GIMP     = _find(r"D:\GIMP*\bin\gimp-console-*.exe", ...) or "gimp"
INKSCAPE = _find(r"D:\Inkscape*\bin\inkscape.exe", ...) or "inkscape"
FREECAD  = _find(r"D:\FreeCAD*\bin\FreeCADCmd.exe", ...) or "FreeCADCmd"
GODOT    = _find(r"D:\Godot*\Godot*.exe", ...) or "godot"

Important: GIMP must point to gimp-console-*.exe, not gimp-*.exe (the GUI version). The GUI build causes batch-mode timeouts due to display initialization. See defect D-02 in the test report.

3.3 External MCP Service Configuration

Seven services are registered in mcp.json. Each is documented below with its purpose, launch mechanism, prerequisites, and verification method.

3.3.1 Playwright (Browser Automation)

"playwright": {
  "command": "cmd",
  "args": ["/c", "npx", "@playwright/mcp@latest"],
  "type": "stdio"
}
  • Purpose: Provides headless browser control — page navigation, element interaction, screenshot capture, form filling — for web data collection or UI automation testing.
  • Prerequisites: Node.js 18+ installed. On first invocation, npx automatically downloads the @playwright/mcp package.
  • Browser kernel installation: Required before first use:
    npx playwright install chromium
  • Verification: Call the browser_navigate tool with any URL and confirm a page snapshot is returned.

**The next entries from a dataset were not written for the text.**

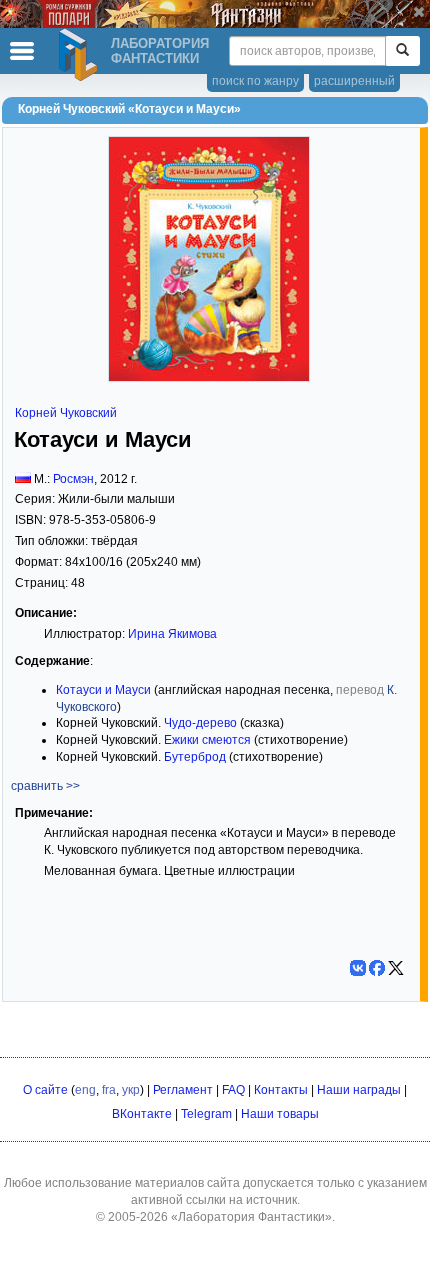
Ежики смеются (207, 740)
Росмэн (73, 479)
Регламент (183, 1090)
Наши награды (359, 1090)
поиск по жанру (255, 81)
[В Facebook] (377, 968)
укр (131, 1090)
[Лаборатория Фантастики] (81, 55)
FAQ (233, 1090)
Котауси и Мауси (103, 690)
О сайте (45, 1090)
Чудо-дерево (200, 723)
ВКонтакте (142, 1114)
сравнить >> (45, 786)
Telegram (206, 1114)
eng (85, 1090)
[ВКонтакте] (358, 968)
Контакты (281, 1090)
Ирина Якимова (172, 634)
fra (109, 1090)
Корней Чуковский (66, 413)
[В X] (396, 968)
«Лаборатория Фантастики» (251, 1217)
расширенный (354, 81)
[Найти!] (402, 51)
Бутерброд (195, 757)
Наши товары (280, 1114)
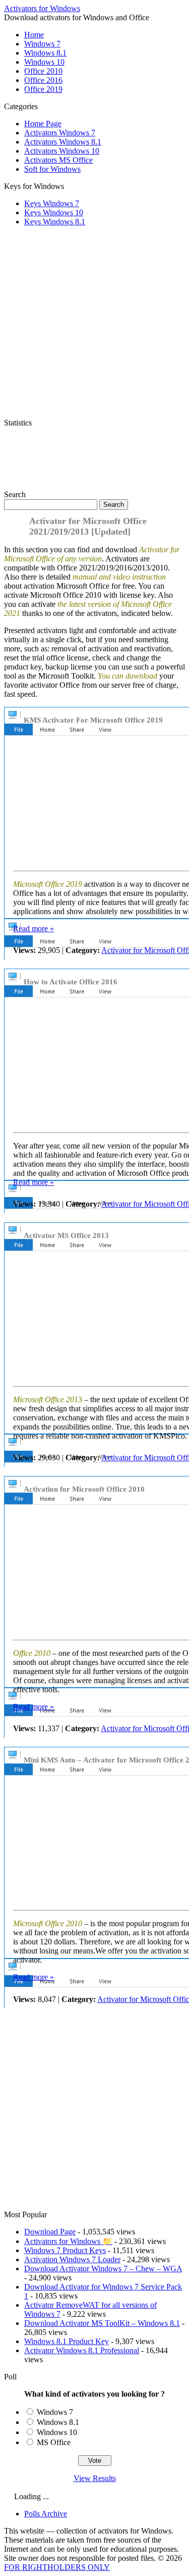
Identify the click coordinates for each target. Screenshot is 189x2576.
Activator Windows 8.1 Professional (81, 2350)
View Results (95, 2478)
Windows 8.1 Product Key (66, 2341)
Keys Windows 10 (53, 212)
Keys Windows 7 (51, 203)
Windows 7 (42, 43)
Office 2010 (43, 71)
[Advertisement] (94, 325)
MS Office (54, 2442)
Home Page (42, 123)
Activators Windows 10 (61, 151)
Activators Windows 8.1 (62, 141)
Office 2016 (43, 80)
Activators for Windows (42, 8)
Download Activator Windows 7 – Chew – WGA (103, 2268)
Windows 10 (44, 62)
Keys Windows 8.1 (54, 221)
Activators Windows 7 (59, 132)
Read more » (33, 928)
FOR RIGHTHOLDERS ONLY (57, 2567)
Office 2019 (43, 89)
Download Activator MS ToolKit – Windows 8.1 (102, 2323)
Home (34, 34)
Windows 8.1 (45, 53)
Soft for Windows (52, 169)
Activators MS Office (58, 160)
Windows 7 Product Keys (65, 2250)
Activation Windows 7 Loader (72, 2259)
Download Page (50, 2231)
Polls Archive (45, 2513)
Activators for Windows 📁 (68, 2241)
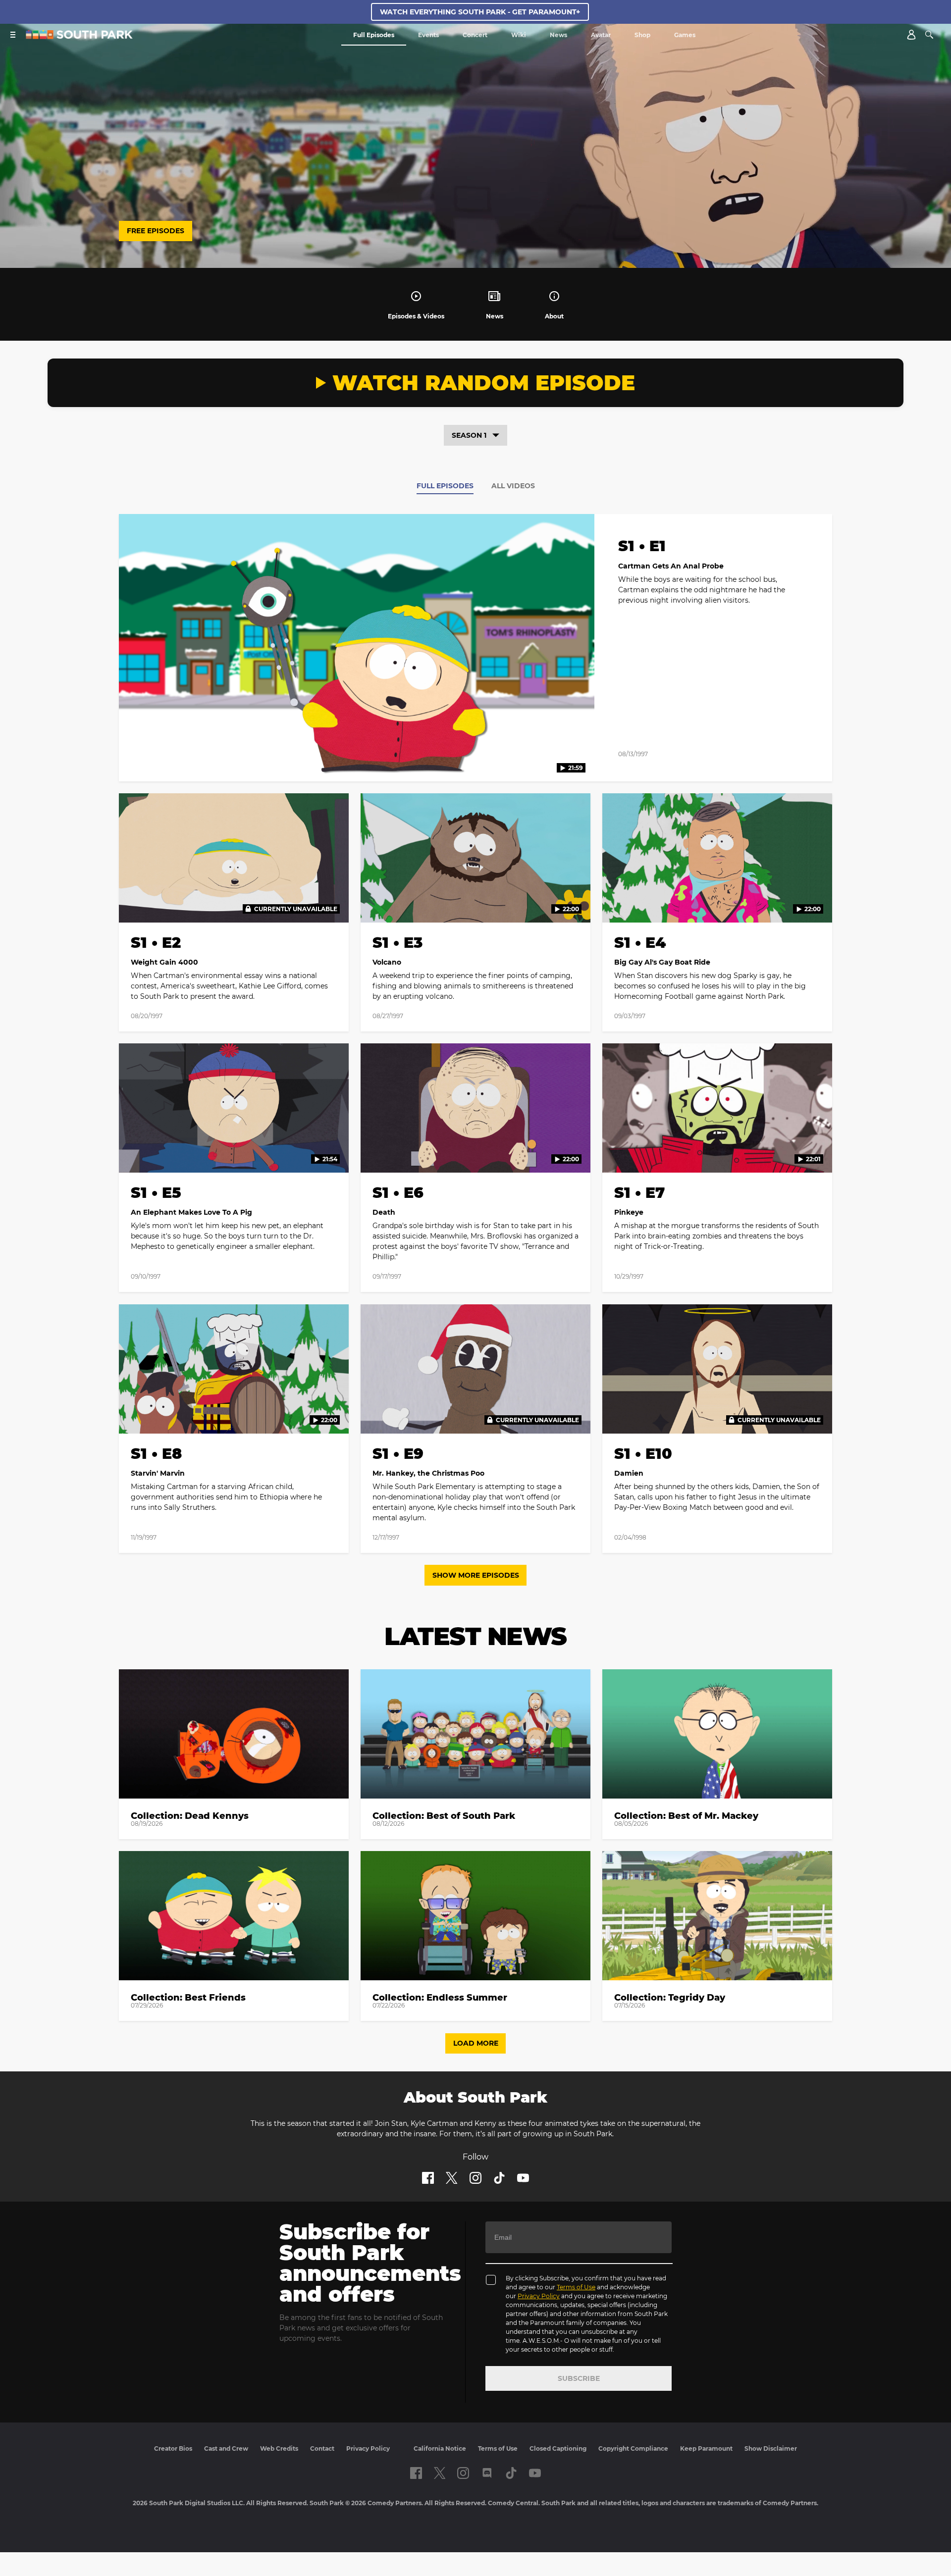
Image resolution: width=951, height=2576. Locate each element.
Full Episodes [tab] (445, 485)
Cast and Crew (226, 2448)
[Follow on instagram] (475, 2178)
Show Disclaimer (770, 2448)
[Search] (929, 35)
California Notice (440, 2448)
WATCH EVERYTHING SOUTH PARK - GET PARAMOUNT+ (480, 11)
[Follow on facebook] (428, 2178)
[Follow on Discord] (487, 2473)
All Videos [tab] (513, 485)
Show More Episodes (475, 1575)
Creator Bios (173, 2448)
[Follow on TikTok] (499, 2178)
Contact (322, 2448)
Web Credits (279, 2448)
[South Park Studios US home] (79, 36)
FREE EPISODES (155, 230)
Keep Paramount (706, 2448)
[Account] (911, 35)
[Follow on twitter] (451, 2178)
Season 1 (469, 435)
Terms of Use (576, 2287)
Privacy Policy (539, 2296)
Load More (475, 2043)
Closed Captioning (557, 2448)
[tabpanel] (475, 1039)
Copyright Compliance (633, 2448)
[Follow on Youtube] (523, 2178)
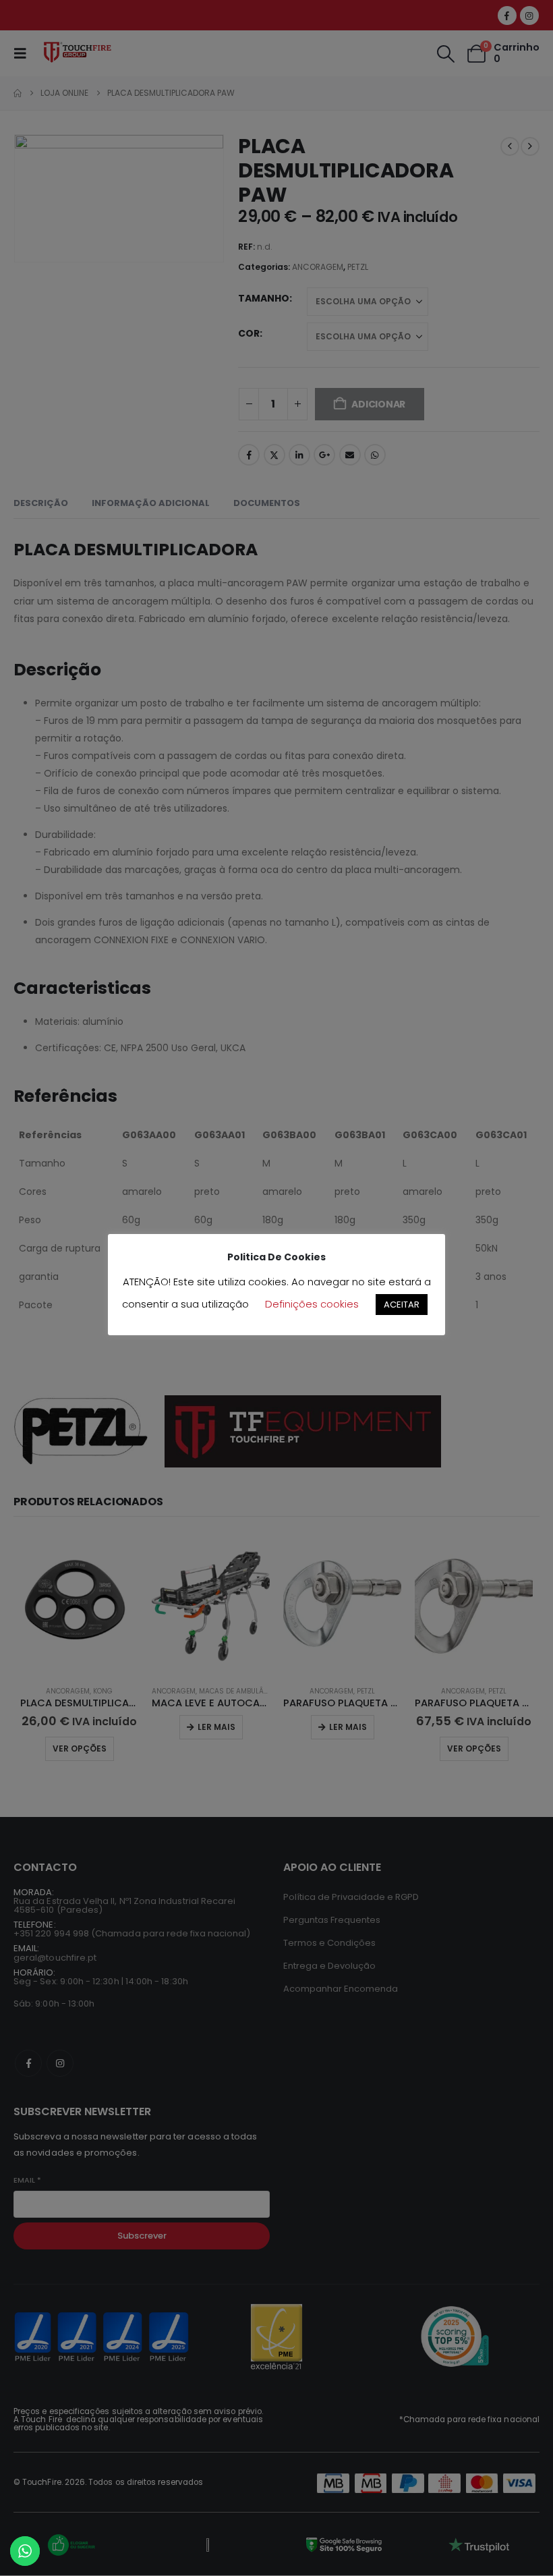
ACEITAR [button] (401, 1304)
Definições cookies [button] (312, 1304)
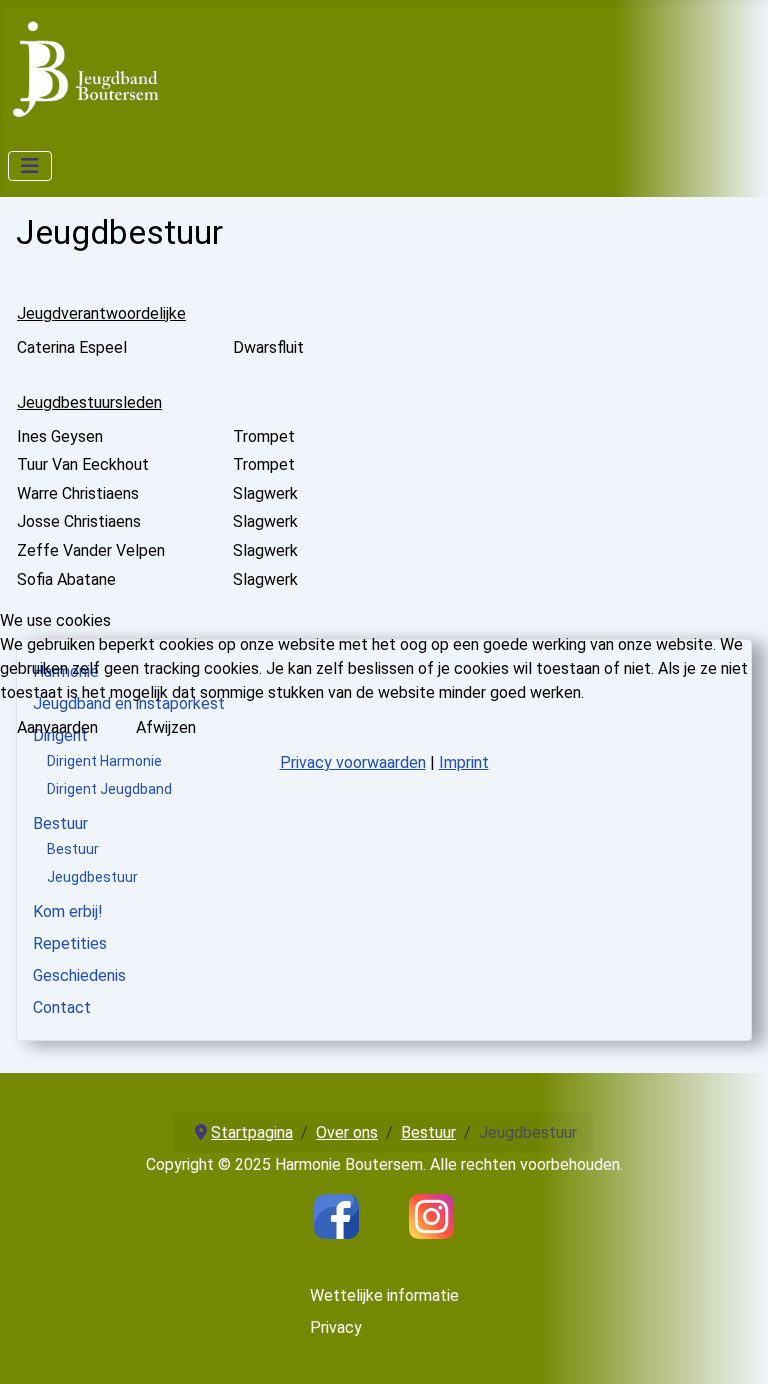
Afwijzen (166, 727)
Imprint (464, 762)
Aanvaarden (57, 727)
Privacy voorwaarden (353, 762)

3.3.2 GitHub (Repository & Issue Management)

"github": {
  "type": "http",
  "url": "https://api.githubcopilot.com/mcp/",
  "headers": {
    "Authorization": "Bearer ${env:GITHUB_TOKEN}"
  }
}
  • Purpose: Provides GitHub repository operations — issue read/write, PR creation and review, file content retrieval, branch management.
  • Prerequisites: A valid GitHub token is required. If you are signed into GitHub Copilot in VS Code, the ${env:GITHUB_TOKEN} variable is automatically injected — no manual environment variable setup is needed.
  • Verification: Call the get_me tool to inspect the authenticated user identity.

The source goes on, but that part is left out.